Pemex está haciendo lo necesario para conseguir la autonomía en refinación, eliminar la producción del tóxico combustóleo (para eso son las coquizadoras en proceso de rehabilitación o construcción) y dejar de comprar fertilizantes en el extranjero. El esfuerzo ha sido enorme, pero se está consiguiendo. En algún momento en 2025 dejaremos de importar gasolinas. En mayo de este año, por vez primera desde agosto de 2014, el país registró un mes con saldo positivo en la balanza comercial petrolera con el resto del mundo. Fue momentáneo, pero el próximo año podría ser sistemático. Quizá México no vuelva a ser exportador (adiós a los 33 mil millones de dólares que nos ingresan por petróleo, pero también adiós al grueso de esos 52 mil millones de dólares que pagamos para adquirir derivados).

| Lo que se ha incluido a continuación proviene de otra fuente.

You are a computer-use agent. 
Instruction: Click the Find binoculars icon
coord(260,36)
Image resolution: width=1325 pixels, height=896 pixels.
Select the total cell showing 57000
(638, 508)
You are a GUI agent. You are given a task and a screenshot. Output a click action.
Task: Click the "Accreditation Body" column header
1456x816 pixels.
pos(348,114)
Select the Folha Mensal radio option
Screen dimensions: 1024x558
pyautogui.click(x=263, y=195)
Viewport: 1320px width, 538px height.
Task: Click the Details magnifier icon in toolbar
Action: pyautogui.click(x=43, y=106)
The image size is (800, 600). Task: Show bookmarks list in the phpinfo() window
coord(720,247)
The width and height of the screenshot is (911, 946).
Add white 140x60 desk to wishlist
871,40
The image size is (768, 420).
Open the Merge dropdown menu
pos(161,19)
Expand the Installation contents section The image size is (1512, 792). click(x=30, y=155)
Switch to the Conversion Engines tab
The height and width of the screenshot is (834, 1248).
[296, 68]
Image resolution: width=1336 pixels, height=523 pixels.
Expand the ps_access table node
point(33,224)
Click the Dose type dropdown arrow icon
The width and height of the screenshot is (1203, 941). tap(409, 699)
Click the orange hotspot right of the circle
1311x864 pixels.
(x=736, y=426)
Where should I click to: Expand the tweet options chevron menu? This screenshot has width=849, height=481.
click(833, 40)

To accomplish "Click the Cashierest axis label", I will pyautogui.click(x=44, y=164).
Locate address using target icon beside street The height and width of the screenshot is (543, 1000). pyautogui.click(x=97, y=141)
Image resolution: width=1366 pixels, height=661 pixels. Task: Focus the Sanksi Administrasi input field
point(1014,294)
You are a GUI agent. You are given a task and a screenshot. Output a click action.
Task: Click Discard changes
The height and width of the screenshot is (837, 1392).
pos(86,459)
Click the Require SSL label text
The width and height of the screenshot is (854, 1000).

Todo eso se ha conseguido sin endeudamiento adicional. Los críticos hacen sorna de la brutal deuda de Pemex: 106 mil millones de dólares, pero no se menciona el hecho de que el gobierno de Peña Nieto la entregó con un endeudamiento de 129 mil millones de dólares, lo cual significa una reducción de casi la quinta parte en seis años. En buena medida eso se ha logrado con un sacrificio por parte de Hacienda, pues redujo el impuesto de 65 por ciento que le aplicaba a los ingresos de Pemex a solo 30 por ciento. Eso, además del apoyo para el pago del endeudamiento (cuando la deuda se paga “desde” el gobierno federal la tasa es menor, porque el país tiene mejor calificación que Pemex).
No obstante, hay una crítica justificada en contra de la paraestatal. El enorme costo de operación de la filial Pemex Transformación Industrial, responsable de la refinación y producción de derivados. Desde hace lustros la refinación opera con pérdidas, pero a partir de la puesta en marcha de plantas que habían sido abandonadas, los números rojos se dispararon a un promedio de 10 mil millones de dólares anuales los primeros tres años del sexenio. En 2023 se redujo el boquete a 3 mil millones de dólares, pero ha vuelto a crecer y en 2024 alcanzará la peor cifra de la historia. De continuar esa tendencia la situación de Pemex sería insostenible. No está claro cuánto de estos números rojos en la operación de las refinerías es transitorio por encontrarse en etapa de rehabilitación, cuánto es fruto del apresuramiento para cumplir “a cualquier costo” metas de producción en el último año de López Obrador y cuánto a problemas estructurales dentro de Pemex.
Sea una cosa u otra, el equipo de Sheinbaum tendrá que resolverlo. La tesis doctoral de la próxima presidenta partía de un enfoque que privilegiaba el “consumo de energía por sus finales”. Es decir, poner el acento no en la fuente de generación de la energía, ahora dividida en Pemex y CFE, sino en el destino; algo que cada vez es más ambiguo. El litio es de extracción, como el petróleo, pero servirá para alimentar baterías para el consumo eléctrico; los nuevos autos se cargarán del sistema de CFE, no de las gasolineras de Pemex, etc. Esto significa que la Secretaría de Energía tendrá un papel estratégico y subordinará “a los fines” el consumo, lo que hoy está dividido en dos paraestatales absolutamente independientes. Se trata de un cambio tendencial, no categórico, pero inevitable. Una de las muchas acciones renovadoras que la nueva administración está obligada a poner en marcha. Pemex es más que salvable, a condición de encontrar la forma.